AQUELLA EXTRAÑA SEÑORA
Más que de un armario empotrado, se trataba de una habitación entera repleta de cosas que olían a naftalina.
Cuando invadimos la casa de la abuela, el cuarto de servicio en el que vivió Lupe (la adorable tata que crió a mi madre y, casi, a todos nosotros) pasó a ser el dormitorio de los niños. Mis padres mandaron instalar un suelo acrílico imitando parqué y pusieron dos camas con colchas modernas. Pero el trastero quedó dentro, tras un tabique y la puerta blanca cerrada con llave.
Mi abuela metía todo en cajas cada cambio de temporada. Allí se guardaban los radiadores en verano y los ventiladores en invierno. También los abrigos largos, los trajes de fiesta y los uniformes del coronel colgados en perchas. Un orden milimetrado de baldas y estanterías, que a los niños no se nos permitía tocar.
Mi madre sí entraba mucho allí. Yo la observaba desde la cama. A veces tardaba más de la cuenta, y tras la puerta entreabierta la sentía trajinar.
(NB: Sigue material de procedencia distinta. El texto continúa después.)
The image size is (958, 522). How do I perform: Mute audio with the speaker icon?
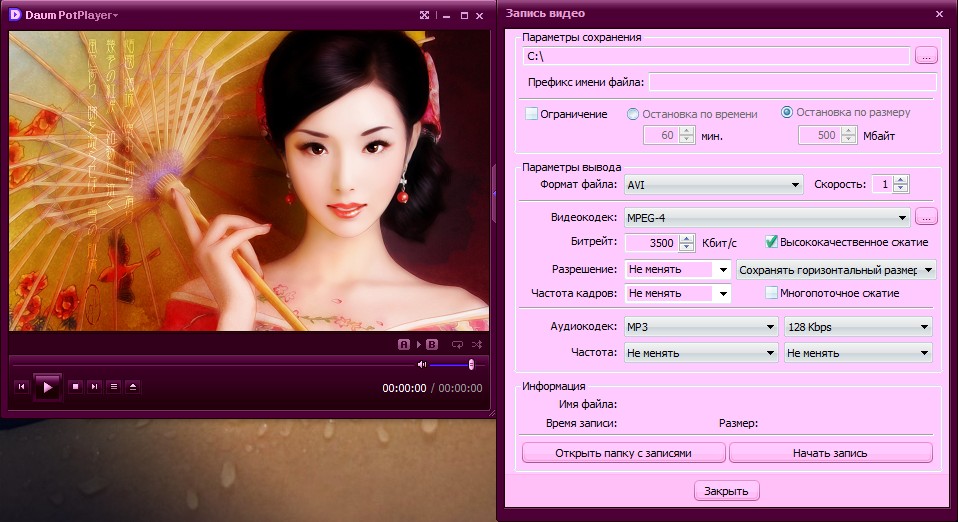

En breve descubrí su secreto. Dentro habitaba su doble, con la que se cambiaba cuando terminaba harta de nosotros cuatro. No se lo dije a nadie, pero lo tenía súper claro. La falsa era antipática y fría. Nada tenía que ver con la dulzura que desprendía mamá.
Aprendí a distinguirlas por detalles mínimos. Sus miradas resultaban diferentes.
Un día, después de varios meses guardando el secreto, sufriéndolo en la soledad de mis doce años, al venir a darme el beso de buenas noches, noté que no era ella. Quedé petrificado, y agarrado al embozo de las sábanas aguanté sin respirar mientras me besaba aquella extraña señora.